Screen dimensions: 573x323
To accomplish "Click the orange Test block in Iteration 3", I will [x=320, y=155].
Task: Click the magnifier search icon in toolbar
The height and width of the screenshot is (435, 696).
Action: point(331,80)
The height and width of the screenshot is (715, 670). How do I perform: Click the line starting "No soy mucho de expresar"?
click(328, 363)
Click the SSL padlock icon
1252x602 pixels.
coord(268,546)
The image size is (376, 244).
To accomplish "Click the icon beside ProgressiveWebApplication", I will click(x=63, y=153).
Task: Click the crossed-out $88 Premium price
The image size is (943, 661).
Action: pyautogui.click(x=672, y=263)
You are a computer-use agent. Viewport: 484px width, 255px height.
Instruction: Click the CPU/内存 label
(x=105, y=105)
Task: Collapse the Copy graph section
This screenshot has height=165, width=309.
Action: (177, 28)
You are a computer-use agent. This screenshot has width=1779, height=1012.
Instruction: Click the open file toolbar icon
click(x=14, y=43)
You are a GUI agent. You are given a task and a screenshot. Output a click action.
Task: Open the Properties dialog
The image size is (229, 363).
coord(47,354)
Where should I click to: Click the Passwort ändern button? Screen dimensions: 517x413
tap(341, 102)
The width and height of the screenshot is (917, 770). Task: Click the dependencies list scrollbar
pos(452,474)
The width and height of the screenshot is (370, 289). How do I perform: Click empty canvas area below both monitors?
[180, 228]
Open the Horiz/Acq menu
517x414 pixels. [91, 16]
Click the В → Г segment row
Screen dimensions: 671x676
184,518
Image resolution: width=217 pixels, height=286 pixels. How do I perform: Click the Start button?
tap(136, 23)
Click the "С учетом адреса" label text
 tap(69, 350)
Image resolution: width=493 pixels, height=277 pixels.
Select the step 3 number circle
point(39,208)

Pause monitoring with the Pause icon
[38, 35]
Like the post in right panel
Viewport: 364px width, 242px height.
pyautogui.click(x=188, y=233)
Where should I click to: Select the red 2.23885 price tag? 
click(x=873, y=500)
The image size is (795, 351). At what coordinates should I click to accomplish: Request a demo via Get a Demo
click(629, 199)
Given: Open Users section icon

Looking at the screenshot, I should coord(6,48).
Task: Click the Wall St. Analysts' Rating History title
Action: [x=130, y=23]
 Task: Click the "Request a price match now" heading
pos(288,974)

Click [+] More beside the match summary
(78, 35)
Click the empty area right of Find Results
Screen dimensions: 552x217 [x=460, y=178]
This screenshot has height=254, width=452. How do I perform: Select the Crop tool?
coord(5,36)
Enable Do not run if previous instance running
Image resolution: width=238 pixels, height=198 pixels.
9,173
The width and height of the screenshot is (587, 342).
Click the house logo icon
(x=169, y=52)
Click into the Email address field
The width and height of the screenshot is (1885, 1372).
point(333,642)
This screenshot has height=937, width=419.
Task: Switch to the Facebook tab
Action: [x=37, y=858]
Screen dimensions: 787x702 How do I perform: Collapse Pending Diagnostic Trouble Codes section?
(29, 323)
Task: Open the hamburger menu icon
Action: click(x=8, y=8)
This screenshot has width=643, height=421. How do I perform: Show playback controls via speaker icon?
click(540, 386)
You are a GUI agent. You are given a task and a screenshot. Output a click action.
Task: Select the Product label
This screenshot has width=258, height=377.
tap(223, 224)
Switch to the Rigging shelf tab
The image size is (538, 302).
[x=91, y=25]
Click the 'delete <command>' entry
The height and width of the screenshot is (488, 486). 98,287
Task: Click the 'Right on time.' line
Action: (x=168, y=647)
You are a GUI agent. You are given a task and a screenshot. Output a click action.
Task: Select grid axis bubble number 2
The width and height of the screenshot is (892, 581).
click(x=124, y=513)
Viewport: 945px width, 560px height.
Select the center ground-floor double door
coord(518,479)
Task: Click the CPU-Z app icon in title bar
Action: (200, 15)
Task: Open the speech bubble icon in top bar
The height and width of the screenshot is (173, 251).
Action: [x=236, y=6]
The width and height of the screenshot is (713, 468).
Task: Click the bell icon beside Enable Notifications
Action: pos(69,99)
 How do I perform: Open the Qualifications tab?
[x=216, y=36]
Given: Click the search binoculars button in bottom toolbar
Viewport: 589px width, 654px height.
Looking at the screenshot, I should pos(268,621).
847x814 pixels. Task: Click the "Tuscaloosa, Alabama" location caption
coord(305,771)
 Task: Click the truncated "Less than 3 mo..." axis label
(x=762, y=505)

» **WORK ITEM**
The answer must consist solely of the lines from the first line of the data to the line holding "Task: Collapse the Copy graph section", each given again exactly.

» **ANSWER TO THE EXERCISE**
Screen dimensions: 573x323
To accomplish "Click the orange Test block in Iteration 3", I will [x=320, y=155].
Task: Click the magnifier search icon in toolbar
The height and width of the screenshot is (435, 696).
Action: point(331,80)
The height and width of the screenshot is (715, 670). How do I perform: Click the line starting "No soy mucho de expresar"?
click(328, 363)
Click the SSL padlock icon
1252x602 pixels.
coord(268,546)
The image size is (376, 244).
To accomplish "Click the icon beside ProgressiveWebApplication", I will click(x=63, y=153).
Task: Click the crossed-out $88 Premium price
The image size is (943, 661).
Action: pyautogui.click(x=672, y=263)
You are a computer-use agent. Viewport: 484px width, 255px height.
Instruction: Click the CPU/内存 label
(x=105, y=105)
Task: Collapse the Copy graph section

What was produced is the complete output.